▸ Exercise
Could you show all lines in the entries below that contain the string "pencil"?

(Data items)
■ ■ ■ ■ ■ ■ ■
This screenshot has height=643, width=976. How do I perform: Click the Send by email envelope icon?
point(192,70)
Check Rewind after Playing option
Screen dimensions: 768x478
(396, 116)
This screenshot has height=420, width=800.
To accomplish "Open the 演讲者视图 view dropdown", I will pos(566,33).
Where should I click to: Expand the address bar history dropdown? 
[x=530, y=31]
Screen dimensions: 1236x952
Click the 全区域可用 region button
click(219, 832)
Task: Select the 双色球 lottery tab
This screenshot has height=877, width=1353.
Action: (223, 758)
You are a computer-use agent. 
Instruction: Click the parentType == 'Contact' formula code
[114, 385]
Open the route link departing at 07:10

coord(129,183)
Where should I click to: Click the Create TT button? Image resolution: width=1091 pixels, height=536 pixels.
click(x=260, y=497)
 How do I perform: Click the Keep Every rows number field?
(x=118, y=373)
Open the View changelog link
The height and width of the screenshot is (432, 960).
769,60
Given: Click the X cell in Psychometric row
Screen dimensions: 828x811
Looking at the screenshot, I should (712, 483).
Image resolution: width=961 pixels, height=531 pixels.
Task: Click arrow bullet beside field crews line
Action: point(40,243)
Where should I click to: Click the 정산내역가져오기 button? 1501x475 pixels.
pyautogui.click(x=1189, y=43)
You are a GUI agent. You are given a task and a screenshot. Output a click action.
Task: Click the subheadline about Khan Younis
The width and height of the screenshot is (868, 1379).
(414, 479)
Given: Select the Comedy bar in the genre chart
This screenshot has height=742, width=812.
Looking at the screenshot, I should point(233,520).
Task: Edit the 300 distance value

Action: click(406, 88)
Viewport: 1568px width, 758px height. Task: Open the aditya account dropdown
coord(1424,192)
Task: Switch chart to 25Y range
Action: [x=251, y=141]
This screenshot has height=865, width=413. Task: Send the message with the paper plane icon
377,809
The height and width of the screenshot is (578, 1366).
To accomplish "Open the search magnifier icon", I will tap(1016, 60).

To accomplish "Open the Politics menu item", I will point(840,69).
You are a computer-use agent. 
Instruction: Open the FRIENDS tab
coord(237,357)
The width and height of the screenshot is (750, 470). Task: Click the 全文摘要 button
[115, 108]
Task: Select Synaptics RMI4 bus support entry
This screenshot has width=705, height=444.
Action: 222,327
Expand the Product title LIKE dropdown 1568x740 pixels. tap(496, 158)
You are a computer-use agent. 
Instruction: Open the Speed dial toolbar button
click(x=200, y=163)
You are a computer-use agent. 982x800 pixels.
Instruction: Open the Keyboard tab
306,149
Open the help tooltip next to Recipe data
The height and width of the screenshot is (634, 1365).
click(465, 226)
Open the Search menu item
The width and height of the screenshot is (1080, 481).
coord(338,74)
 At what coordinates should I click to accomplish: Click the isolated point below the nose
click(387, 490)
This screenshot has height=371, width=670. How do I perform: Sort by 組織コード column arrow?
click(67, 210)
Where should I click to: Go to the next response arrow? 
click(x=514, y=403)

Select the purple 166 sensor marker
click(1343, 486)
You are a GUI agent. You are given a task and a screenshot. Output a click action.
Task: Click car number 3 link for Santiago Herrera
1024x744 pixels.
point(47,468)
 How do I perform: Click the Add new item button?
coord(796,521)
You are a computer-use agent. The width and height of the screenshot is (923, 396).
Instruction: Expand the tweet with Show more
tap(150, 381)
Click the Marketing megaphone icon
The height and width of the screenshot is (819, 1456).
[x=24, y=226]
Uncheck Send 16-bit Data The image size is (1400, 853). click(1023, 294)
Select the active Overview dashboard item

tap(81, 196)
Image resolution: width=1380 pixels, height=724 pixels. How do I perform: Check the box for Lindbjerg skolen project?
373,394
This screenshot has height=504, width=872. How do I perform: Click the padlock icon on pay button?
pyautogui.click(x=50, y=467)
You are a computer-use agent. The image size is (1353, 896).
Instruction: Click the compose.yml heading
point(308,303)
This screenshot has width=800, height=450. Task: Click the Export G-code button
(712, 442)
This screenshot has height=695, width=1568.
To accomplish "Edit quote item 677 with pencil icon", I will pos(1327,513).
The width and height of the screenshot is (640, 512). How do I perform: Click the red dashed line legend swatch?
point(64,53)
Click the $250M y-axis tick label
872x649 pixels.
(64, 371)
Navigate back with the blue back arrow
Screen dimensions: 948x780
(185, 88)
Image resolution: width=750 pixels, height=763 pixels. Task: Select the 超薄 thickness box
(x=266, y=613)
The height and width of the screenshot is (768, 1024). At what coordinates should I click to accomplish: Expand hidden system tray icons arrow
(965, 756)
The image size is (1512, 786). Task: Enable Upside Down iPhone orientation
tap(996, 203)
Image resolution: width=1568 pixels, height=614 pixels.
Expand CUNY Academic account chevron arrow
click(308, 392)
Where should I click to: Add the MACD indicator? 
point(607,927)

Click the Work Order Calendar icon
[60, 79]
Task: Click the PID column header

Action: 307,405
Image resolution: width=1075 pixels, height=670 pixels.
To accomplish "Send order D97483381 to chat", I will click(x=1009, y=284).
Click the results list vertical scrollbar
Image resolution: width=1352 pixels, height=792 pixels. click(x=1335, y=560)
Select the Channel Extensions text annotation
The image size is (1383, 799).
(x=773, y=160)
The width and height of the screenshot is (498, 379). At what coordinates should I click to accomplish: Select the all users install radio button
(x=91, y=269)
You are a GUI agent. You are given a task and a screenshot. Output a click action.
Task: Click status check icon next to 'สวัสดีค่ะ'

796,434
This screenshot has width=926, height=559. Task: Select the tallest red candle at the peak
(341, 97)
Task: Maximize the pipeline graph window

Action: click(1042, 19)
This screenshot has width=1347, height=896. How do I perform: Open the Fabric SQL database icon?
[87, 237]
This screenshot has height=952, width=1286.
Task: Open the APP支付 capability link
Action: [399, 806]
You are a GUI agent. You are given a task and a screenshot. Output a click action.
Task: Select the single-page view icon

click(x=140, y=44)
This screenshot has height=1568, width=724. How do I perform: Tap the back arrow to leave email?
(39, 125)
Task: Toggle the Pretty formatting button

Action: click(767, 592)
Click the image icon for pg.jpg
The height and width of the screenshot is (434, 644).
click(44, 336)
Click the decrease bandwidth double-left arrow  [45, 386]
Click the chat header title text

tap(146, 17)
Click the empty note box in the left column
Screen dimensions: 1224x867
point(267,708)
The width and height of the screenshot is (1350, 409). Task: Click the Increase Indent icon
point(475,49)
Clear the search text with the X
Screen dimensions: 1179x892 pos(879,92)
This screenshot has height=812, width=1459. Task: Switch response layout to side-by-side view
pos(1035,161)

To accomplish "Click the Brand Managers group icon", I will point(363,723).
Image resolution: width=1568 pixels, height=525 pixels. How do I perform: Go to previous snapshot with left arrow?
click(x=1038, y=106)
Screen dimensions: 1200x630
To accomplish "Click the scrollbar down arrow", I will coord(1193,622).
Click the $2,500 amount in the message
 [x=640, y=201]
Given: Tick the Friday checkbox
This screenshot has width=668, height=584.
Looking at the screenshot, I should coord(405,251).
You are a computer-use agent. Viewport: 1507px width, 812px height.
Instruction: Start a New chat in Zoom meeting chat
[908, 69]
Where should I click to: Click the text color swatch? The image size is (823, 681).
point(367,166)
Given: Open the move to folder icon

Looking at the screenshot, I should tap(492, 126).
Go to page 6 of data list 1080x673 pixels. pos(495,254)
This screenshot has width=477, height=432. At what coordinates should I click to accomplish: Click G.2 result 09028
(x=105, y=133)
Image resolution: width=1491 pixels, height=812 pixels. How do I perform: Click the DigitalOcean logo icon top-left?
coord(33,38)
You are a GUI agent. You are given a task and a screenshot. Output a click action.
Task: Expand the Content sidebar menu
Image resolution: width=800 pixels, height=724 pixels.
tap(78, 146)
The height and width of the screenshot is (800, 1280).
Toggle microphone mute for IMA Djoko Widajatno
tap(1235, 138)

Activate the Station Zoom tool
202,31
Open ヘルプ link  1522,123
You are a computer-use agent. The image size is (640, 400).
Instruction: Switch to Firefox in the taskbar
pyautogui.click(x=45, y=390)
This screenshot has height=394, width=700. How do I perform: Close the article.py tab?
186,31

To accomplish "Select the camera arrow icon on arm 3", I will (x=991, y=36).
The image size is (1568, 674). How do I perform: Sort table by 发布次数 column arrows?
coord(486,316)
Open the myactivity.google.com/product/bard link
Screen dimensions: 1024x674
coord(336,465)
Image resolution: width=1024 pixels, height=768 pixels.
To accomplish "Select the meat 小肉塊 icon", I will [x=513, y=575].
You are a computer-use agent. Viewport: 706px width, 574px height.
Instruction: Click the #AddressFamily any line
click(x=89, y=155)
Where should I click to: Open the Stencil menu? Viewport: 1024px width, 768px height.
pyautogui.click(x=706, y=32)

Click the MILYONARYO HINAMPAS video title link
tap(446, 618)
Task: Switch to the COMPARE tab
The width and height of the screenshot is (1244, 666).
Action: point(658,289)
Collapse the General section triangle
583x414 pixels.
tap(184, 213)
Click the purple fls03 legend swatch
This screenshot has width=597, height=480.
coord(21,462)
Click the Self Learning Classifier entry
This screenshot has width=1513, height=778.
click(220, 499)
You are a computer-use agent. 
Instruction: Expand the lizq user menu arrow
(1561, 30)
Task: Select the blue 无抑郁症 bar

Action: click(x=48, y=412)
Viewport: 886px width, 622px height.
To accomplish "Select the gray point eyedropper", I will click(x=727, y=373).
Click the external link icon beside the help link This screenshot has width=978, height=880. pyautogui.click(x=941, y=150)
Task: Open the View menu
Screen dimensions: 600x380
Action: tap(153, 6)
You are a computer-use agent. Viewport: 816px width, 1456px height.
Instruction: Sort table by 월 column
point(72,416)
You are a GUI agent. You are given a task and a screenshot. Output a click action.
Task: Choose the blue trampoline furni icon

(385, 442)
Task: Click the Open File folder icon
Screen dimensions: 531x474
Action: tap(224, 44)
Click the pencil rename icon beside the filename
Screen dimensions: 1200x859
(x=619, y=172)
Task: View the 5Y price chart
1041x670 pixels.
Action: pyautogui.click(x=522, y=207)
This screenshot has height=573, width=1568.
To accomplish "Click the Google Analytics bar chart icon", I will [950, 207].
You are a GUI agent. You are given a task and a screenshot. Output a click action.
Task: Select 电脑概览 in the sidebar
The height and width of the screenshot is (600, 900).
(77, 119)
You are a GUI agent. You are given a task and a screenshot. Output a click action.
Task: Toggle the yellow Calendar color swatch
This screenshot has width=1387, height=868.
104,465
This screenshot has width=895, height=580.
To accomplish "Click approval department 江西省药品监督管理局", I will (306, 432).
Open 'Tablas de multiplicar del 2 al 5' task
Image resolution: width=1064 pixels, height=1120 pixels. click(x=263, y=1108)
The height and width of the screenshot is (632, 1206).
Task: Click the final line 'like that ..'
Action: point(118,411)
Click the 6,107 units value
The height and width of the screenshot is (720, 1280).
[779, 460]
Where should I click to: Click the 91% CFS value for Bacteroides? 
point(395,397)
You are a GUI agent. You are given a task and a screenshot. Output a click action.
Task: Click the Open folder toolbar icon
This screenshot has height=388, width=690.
■ ■ ■ ■ ■ ■ ■
▸ Your solution
To accomplish "Edit quote item 677 with pencil icon", I will pos(1327,513).
Click the pencil rename icon beside the filename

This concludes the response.